TEXT BLOCK.

SPORTS EDITOR BLOG — Last Friday, I wrote a feature story on retiring Ole Miss Associate Athletics Director for Media Relations Director Langston Rogers. The story had a lot of interesting quotes and information, but unfortunately because of space, I was unable to get our entire 25 minute conversation into the paper. So here are the remaining questions and answers from Rogers for those who may want a little more.
Langston thought about leaving Ole Miss after he garnered his 25 years in the state retirement system to take a new job with a professional team. He mentioned this to Harvey Greene, the current PR director for the Miami Dolphins, and who had one time worked for the New York Yankees. Greene essentially talked him into staying at Ole Miss.
“I was in Washington for a meeting and I was with Harvey Greene of the Miami Dolphins who had been the pr person with the Yankees and I just kind of casually mentioned to Harvey that I had reached a point where I had qualified for retirement in Mississippi and that I was just kind of thinking of what it would be like to move into major league baseball or the NFL. I was surprised at Harvey’s response because he said to me, ‘Langston you have one of the top 12 jobs in America, why would you want to leave?’ I got to thinking about that and I said Harvey is probably right, why would I want to start over when I have an ideal situation at Ole Miss and a position that I’m truly grateful to have and love. It struck a chord with me and just reinforced my belief that the Lord had opened this door and this is where I needed to be.”

GIVEN INFORMATION.

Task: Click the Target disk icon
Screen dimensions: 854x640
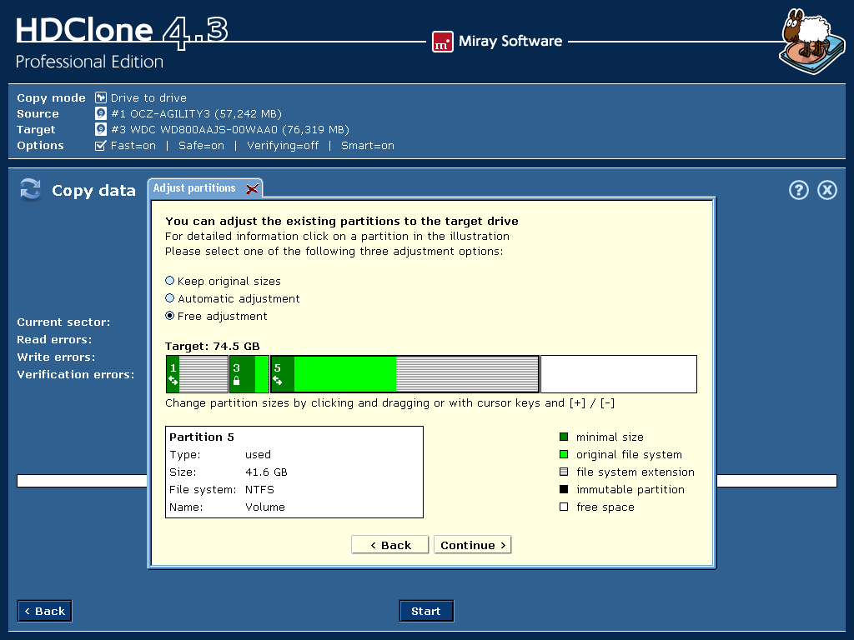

PROBLEM 1. According to the Langston Rogers blog post, why did Rogers decide against leaving Ole Miss for a job in major league baseball or the NFL? Answer in one to three sentences.
PROBLEM 2. Resume the Langston Rogers blog post after its final sentence.
The data is separate material, unrelated to the Langston Rogers blog post.

EXERCISE RESULT 1. Harvey Greene told Rogers he had one of the top 12 jobs in America and asked why he would want to leave. Rogers concluded there was no reason to start over when he had an ideal position at Ole Miss that he was grateful for and loved. He also felt it reinforced his belief that the Lord had opened this door and that Ole Miss was where he needed to be.

EXERCISE RESULT 2.
I asked Langston to talk about the changes in the business, including the improvement in technology, and how that changed the old ‘Skywriters Tour’ which consisted of reporters traveling all over the SEC to gather their football tab stories.
“The relationship with the student athletes has remained the same. The business has changed. Watergate changed everything with all the investigative reporting and all of that. The other part has been the technology. The technology has just improved by leaps and bounds and it’s just a more fast paced enviornment now. News is 24-7 and for so long it was just newspapers. I remember when I first got here we had the old skywriters tour and they have the airplane that would go around to every school. Before media day, they would go around to each campus and 95 percent of the seats were filled with the newspaper people. Then the TV people started getting into it, so it reached a point. I remember they were leaving here and going to LSU. Well the runway was too short to take off because of all the TV cameras and equipment that the electronic media had on the plane. So they had to unload all the equipment. They got our equipment truck and our people drove the truck with all the equipment to Baton Rouge so they could lift off here in Oxford and fly to Baton Rouge. They realized then that it was just getting too big to go from campus to campus so they started having it over in Birmingham.”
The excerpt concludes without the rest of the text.